Overlapping one-hour windows that move forward every 5 minutes. Use for moving averages and rolling sums where one record should contribute to multiple overlapping reports.

examples/pipelines/hopping_sliding_5m_1h.yaml:

pipeline:
  name: hopping_sliding_5m_1h

nodes:
  - type: source
    name: clicks
    config:
      name: clicks
      type: csv
      path: ./data/hopping_clicks.csv
      options:
        has_header: true
      watermark:
        column: event_ts
        delay: 5s
      schema:
        - { name: user_id, type: string }
        - { name: event_ts, type: date_time }
        - { name: amount, type: int }

  - type: aggregate
    name: sliding_amount
    input: clicks
    config:
      group_by: [user_id]
      time_window:
        hopping:
          size: 1h
          slide: 5m
      allowed_lateness: 30s
      cxl: |
        emit user_id = user_id
        emit total = sum(amount)
        emit n = count(*)

  - type: output
    name: results
    input: sliding_amount
    config:
      name: results
      type: csv
      path: ./output/hopping_sliding_5m_1h.csv

error_handling:
  strategy: fail_fast

Run:

cargo run -p clinker -- run examples/pipelines/hopping_sliding_5m_1h.yaml

Each record fans into ceil(size / slide) = 12 overlapping windows, so the output row count is roughly 12× the active-window record count. The source’s delay: 5s plus the aggregate’s allowed_lateness: 30s give the pipeline 35 seconds of total grace beyond strict event-time order before a record drops to the DLQ.

Session: per-user multi-source login sessions

Variable-duration windows bounded by inactivity, computed across two independent sources.

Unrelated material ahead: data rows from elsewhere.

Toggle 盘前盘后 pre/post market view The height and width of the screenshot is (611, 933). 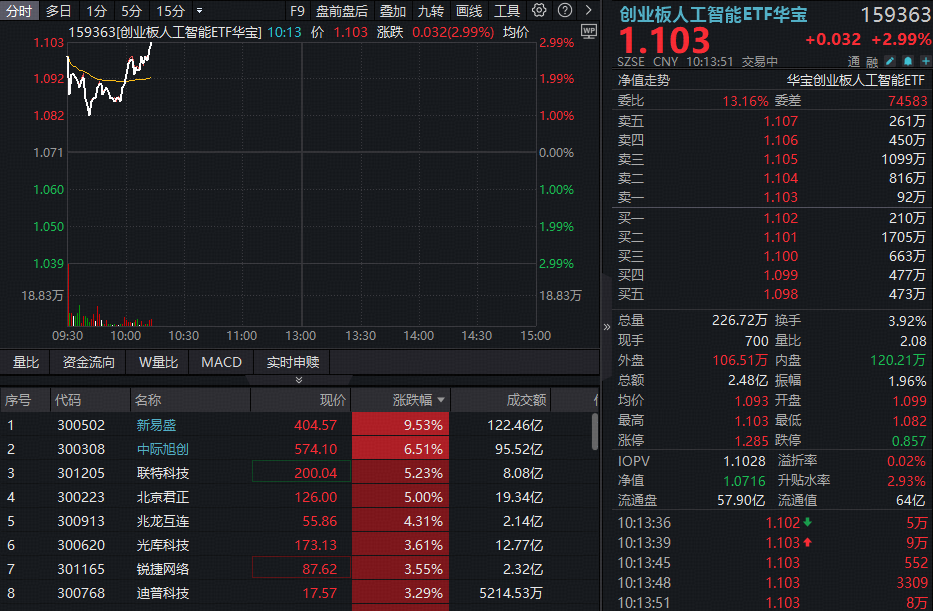point(341,10)
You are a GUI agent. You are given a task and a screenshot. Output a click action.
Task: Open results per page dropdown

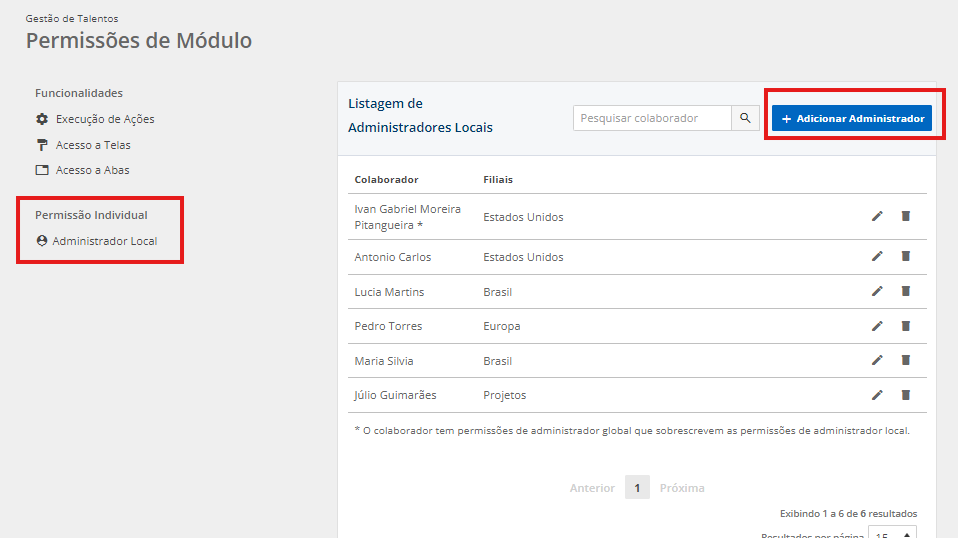click(x=891, y=533)
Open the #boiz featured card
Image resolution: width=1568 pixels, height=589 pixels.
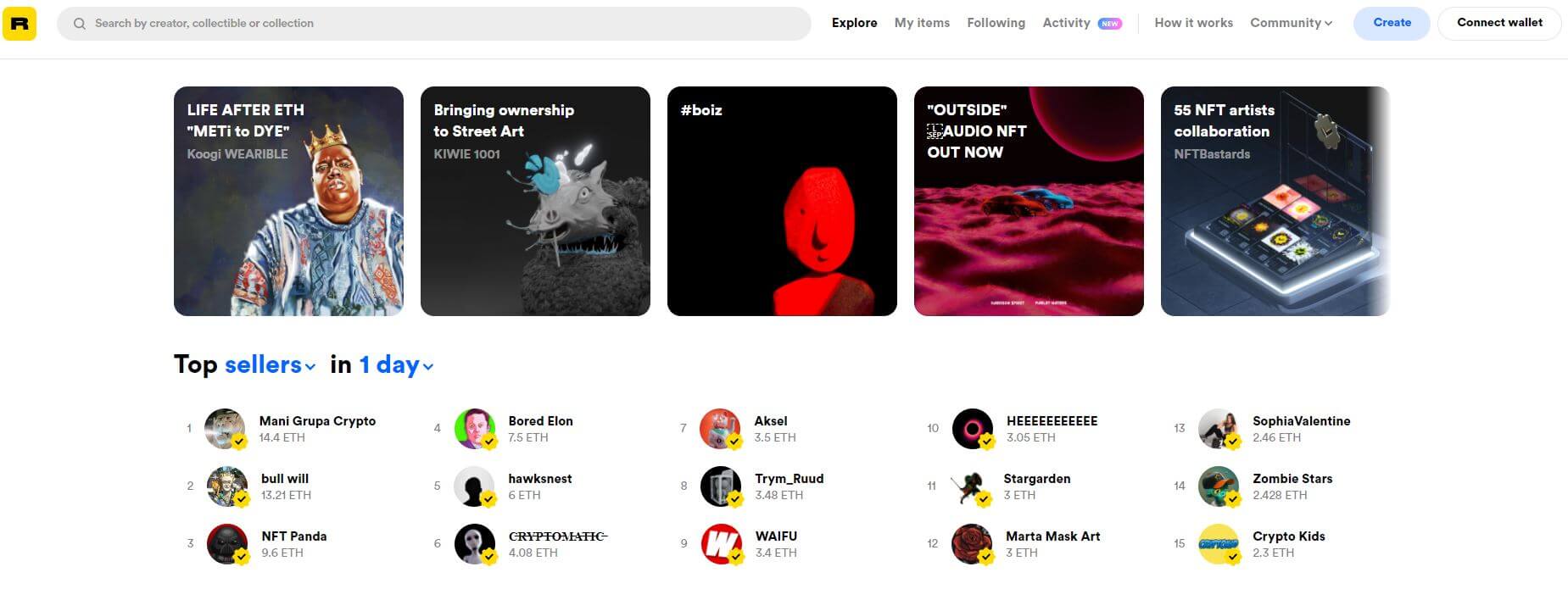click(x=782, y=201)
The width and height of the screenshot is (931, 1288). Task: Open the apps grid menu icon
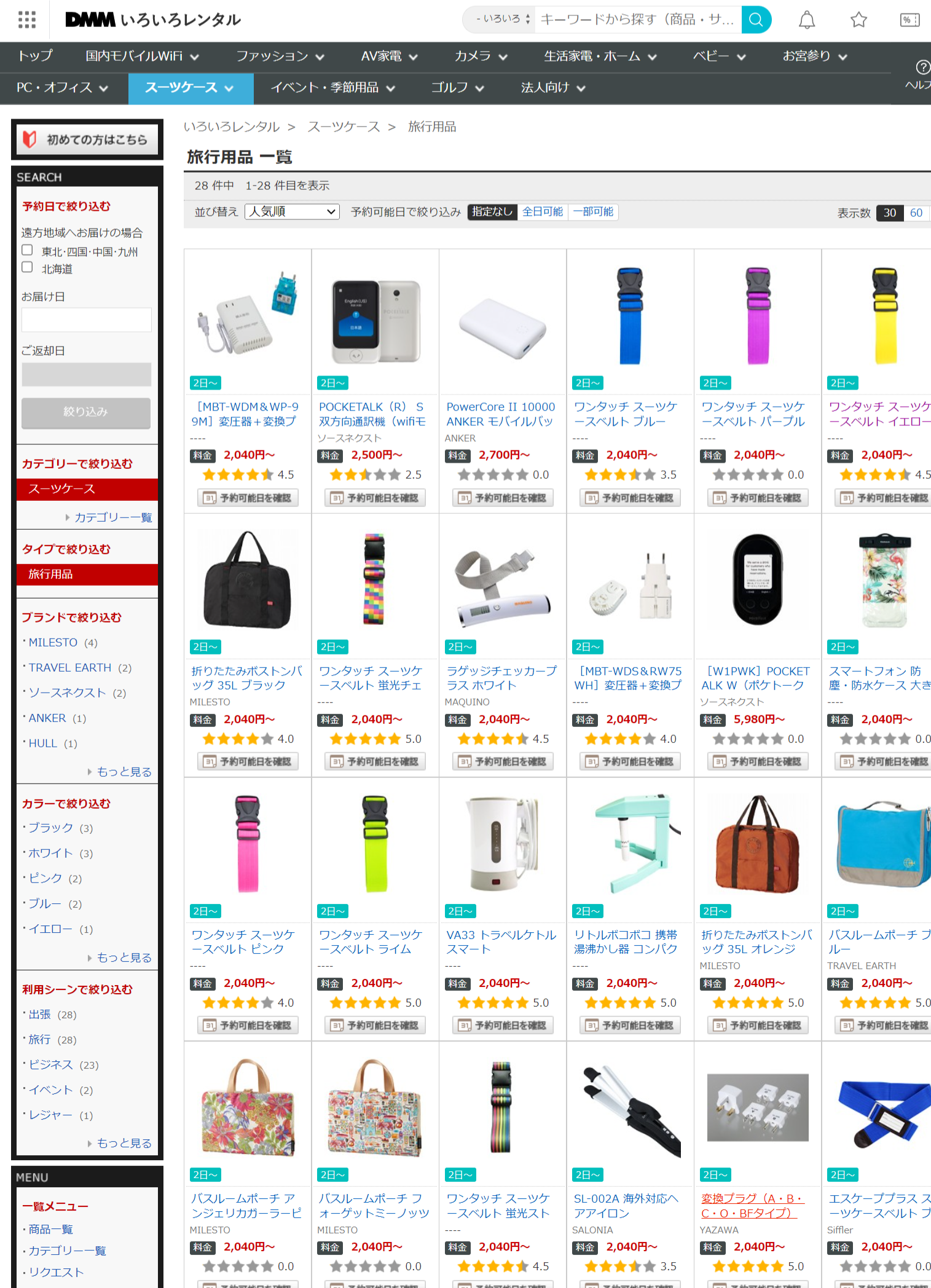[27, 20]
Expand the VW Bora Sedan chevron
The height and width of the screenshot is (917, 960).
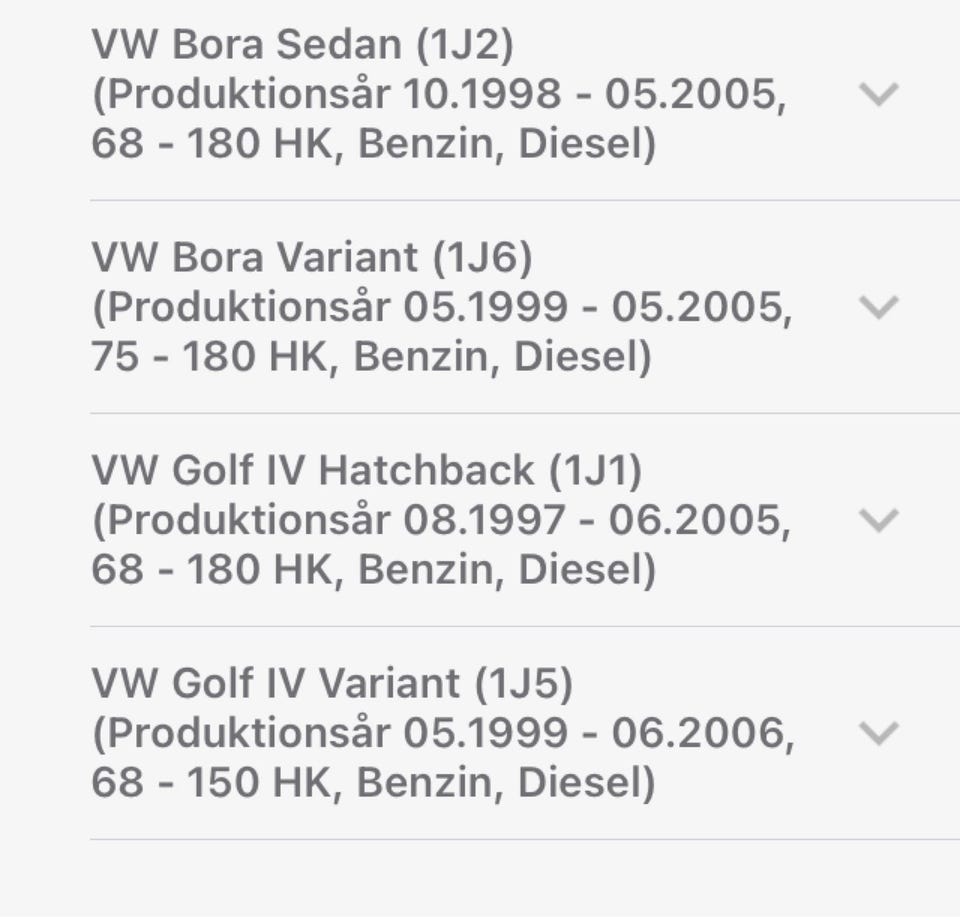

Use for activity grouping where the window length is data-driven rather than clock-aligned.

examples/pipelines/multi_source_session.yaml:

pipeline:
  name: multi_source_session

nodes:
  - type: source
    name: src_web
    description: Web login events.
    config:
      name: src_web
      type: csv
      path: ./data/session_logins.csv
      options:
        has_header: true
      watermark:
        column: event_ts
      schema:
        - { name: user_id, type: string }
        - { name: event_ts, type: date_time }
        - { name: source, type: string }

  - type: source
    name: src_mobile
    description: Mobile login events.
    config:
      name: src_mobile
      type: csv
      path: ./data/session_mobile.csv
      options:
        has_header: true
      watermark:
        column: event_ts
      schema:
        - { name: user_id, type: string }
        - { name: event_ts, type: date_time }
        - { name: source, type: string }

  - type: merge
    name: all_logins
    inputs: [src_web, src_mobile]

  - type: aggregate
    name: user_sessions
    input: all_logins
    config:
      group_by: [user_id]
      time_window:
        session: { gap: 5m }
      allowed_lateness: 30s
      cxl: |
        emit user_id = user_id
        emit logins = count(*)

  - type: output
    name: results
    input: user_sessions
    config:
      name: results
      type: csv
      path: ./output/multi_source_session.csv

error_handling:
  strategy: fail_fast

Run:

cargo run -p clinker -- run examples/pipelines/multi_source_session.yaml

Each source declares its own watermark.column independently. The aggregate’s close decision reads min_across_sources across both sources’ partitions: a session can’t emit until both src_web and src_mobile have advanced past session_end + allowed_lateness. Drop the watermark: block on either source and the planner rejects the pipeline with E156.

When to pick each

KindBucket shapeTypical use
tumblingDisjoint, clock-aligned, fixed widthHourly metrics, daily rollups, billing periods.
hoppingOverlapping, clock-aligned, fixed widthMoving averages, sliding sums, anomaly detection where each record should affect multiple reports.
sessionVariable width, gap-bounded, per-keyUser sessions, telemetry burst grouping, activity envelopes where the window length is data-driven.